However, council is divided on whether to continue with current pace of bond purchases
The Bank of Canada should keep its benchmark policy interest rate at 0.25% for at least another year, according to the C.D. Howe Institute Monetary Policy Council.
Its members, however, were divided on whether the bank should maintain its current pace of Government of Canada bond purchases between now and its next policy-rate announcement on April 2. Those who voted to maintain the current pace said the BoC should prepare markets for a winding down of the program.
William Robson, the Institute’s CEO, said that two themes dominated the MPC’s discussion of events since the last policy-rate announcement: more robust economic activity than expected, and heightened concerns about inflation.
“In addition to continuing uncertainties about the pace of vaccinations and the resumption of activities suppressed by COVID, the group highlighted the challenge of judging the amount of slack in the economy when the pandemic has affected different sectors so differently,” Robson said.

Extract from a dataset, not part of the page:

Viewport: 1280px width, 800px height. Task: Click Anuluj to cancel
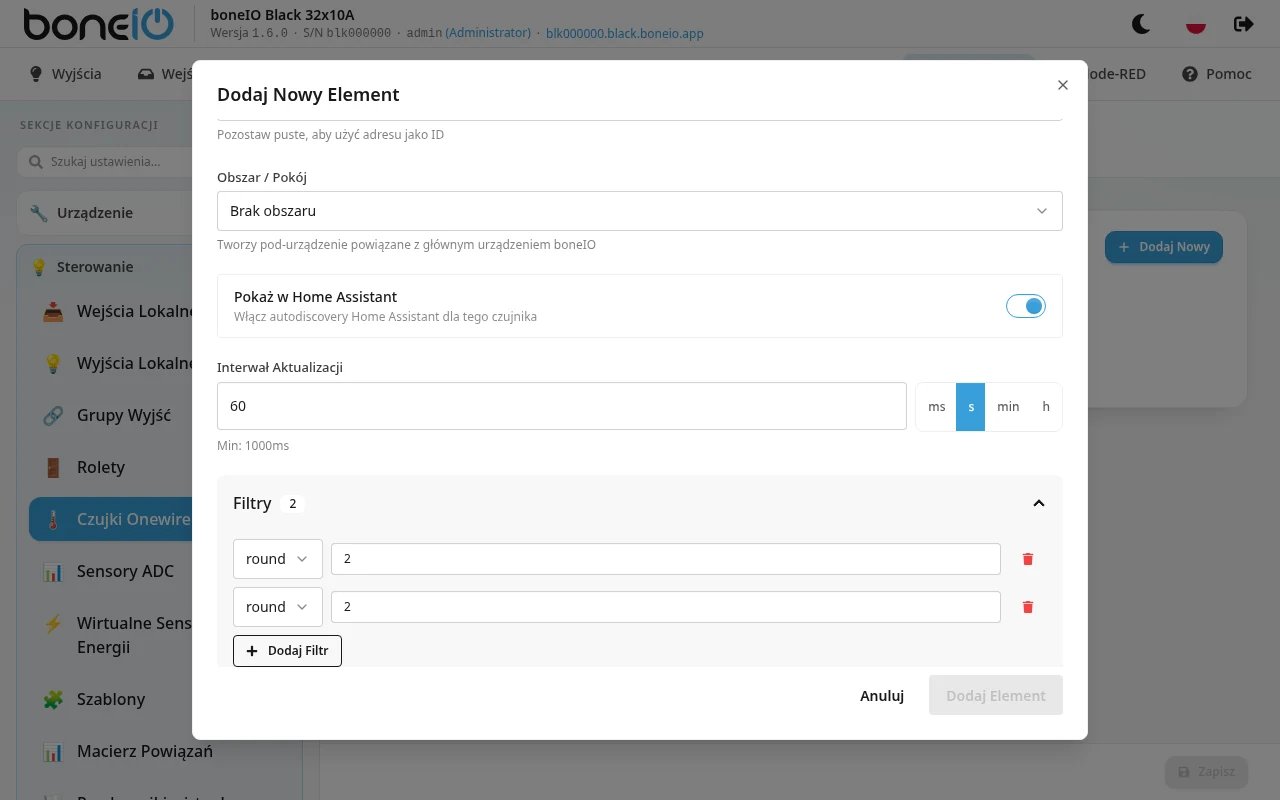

“With respect to inflation, several members highlighted the fact that year-over-year increases in the consumer price index will be high through much of 2021 because the recession depressed the year-ago measures, and that other measures of inflationary pressure are consistent with a gradual return to 2 per cent increases over the long term.
“The group’s positive assessment of growth, and response to heightened worries about inflationary pressure, was more evident in its discussion of the quantitative easing program. The majority judged that the need for the Bank to support financial markets with bond purchases had diminished, and that the program should wind down.
“A desire to prepare market participants for a slower pace of purchases, especially in light of last week’s sudden back-up in long bond yields, explains the group’s split decision on the program, with several members urging the Bank to maintain the current pace until April.”
All 12 members of the MPC called for the Bank to keep the overnight rate at 0.25 per cent at its upcoming setting on March 10, and at the following setting in April. By September, nine members called for 0.25 per cent, two for 0.50 per cent, and one for 0.75 per cent. By March of 2022, eight members called for 0.25 per cent, two for 0.50 per cent, one for 1 per cent, and one for 1.50 per cent.
With respect to the Bank’s commitment to buy at least $4 billion of federal government bonds per week, six members voted in favour of the Bank’s continuing with quantitative easing on that scale until April 21, and six voted for the Bank to reduce its purchases.